_Listing_.
════════════════

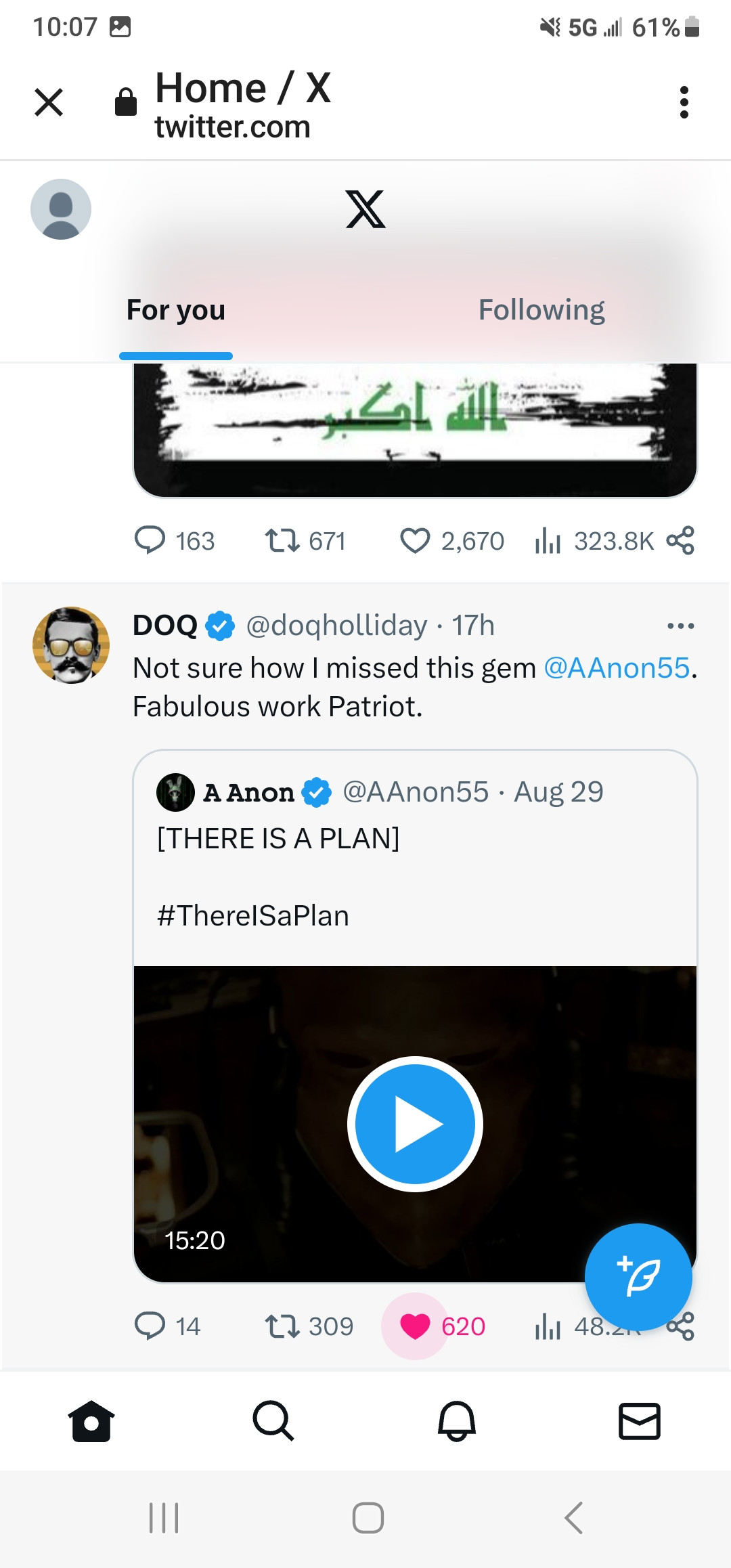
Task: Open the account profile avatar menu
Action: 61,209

════════════════

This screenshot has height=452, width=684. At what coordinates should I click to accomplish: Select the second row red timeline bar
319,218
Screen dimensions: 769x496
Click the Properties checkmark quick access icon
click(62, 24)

════════════════

Rewrite the stretch from the line containing "Screen dimensions: 769x496" through the line containing "click(62, 24)", replacing "Properties" with "Settings" and leaving everything else unchanged.

_Exercise result_.
Screen dimensions: 769x496
Click the Settings checkmark quick access icon
click(62, 24)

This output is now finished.